Pendekatan ini sesuai untuk anak usia sekolah dan remaja yang telah
mempunyai konsep intelektualisasi, ini meliputi pembuatan jadwal kegiatan
penting bagi perawat dan anak, misalnya : prosedur pengobatan, latihan,
nonton tv, waktu bermain, dsb. Jadwal tersebut dibuat dengan kesepakatan
antara perawat, orang tua dan anak.
3. Meminimalkan rasa takut terhadap perlukaan tubuh dan rasa nyeri
Persiapan anak terhadap prosedur yang menimbulkan rasa nyeri adalah
penting untuk mengurangi ketakutan. Perawat dapat menjelaskan apa yang akan
dilakukan, siapa yang dapat ditemui oleh anak jika dia merasa takut, dsb.
Memanipulasi prosedur juga dapat mengurangi ketakutan akibat perlukaan tubuh.
Misalnya jika anak takut diukur tempertaurnya melalui anus, maka dapat
dilakukan melalui ketiak atau aksila.
4. Memaksimalkan manfaat dari hospitalisasi
Walaupun hospitalisasi merupakan stressfull bagi anak dan keluarga, tetapi
juga membantu memfasilitasi perubahan kearah positif antara anak dan anggota
keluarga.
a.

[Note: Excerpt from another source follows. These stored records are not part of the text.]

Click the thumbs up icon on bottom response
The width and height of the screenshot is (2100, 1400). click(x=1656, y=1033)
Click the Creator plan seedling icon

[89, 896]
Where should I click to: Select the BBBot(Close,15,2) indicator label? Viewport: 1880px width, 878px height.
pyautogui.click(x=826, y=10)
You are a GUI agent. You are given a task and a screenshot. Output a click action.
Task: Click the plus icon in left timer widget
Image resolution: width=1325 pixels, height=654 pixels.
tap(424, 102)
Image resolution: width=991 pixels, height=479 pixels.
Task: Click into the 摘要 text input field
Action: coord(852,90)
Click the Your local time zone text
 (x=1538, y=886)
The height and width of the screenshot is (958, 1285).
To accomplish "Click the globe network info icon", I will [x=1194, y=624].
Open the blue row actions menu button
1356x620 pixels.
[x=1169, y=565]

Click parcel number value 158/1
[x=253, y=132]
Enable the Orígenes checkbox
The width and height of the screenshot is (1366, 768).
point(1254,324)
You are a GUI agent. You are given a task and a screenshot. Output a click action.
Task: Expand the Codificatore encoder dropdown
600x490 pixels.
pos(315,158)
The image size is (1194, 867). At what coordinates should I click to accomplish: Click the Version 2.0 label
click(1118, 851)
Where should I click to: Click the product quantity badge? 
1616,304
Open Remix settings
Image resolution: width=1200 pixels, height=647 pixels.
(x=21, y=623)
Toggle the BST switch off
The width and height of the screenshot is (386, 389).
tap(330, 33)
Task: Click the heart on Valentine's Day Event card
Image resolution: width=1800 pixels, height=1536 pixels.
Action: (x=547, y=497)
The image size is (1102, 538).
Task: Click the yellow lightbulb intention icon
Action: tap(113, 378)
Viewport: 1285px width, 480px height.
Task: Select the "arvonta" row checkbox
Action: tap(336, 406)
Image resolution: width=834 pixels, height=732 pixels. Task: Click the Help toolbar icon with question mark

Membantu perkembangan hubungan orang tua-anak
Hospitalisasi memberi kesempatan pada anak dan orang tua untuk belajar
tentang pertumbuhan dan perkembangan anak. Jika orang tua tahu reaksi anak
terhadap stress, seperti regresi, maka mereka dapat memberi support dan juga
akan memperluas pandangan orang tua dalam merawat anak yang sakit.
b. Memberi kesempatan untuk pendidikan
Hospitalisasi memberi kesempatan pada anak dan anggota keluarga belajar
tentang tubuh, profesi kesehatan dan sebagainya.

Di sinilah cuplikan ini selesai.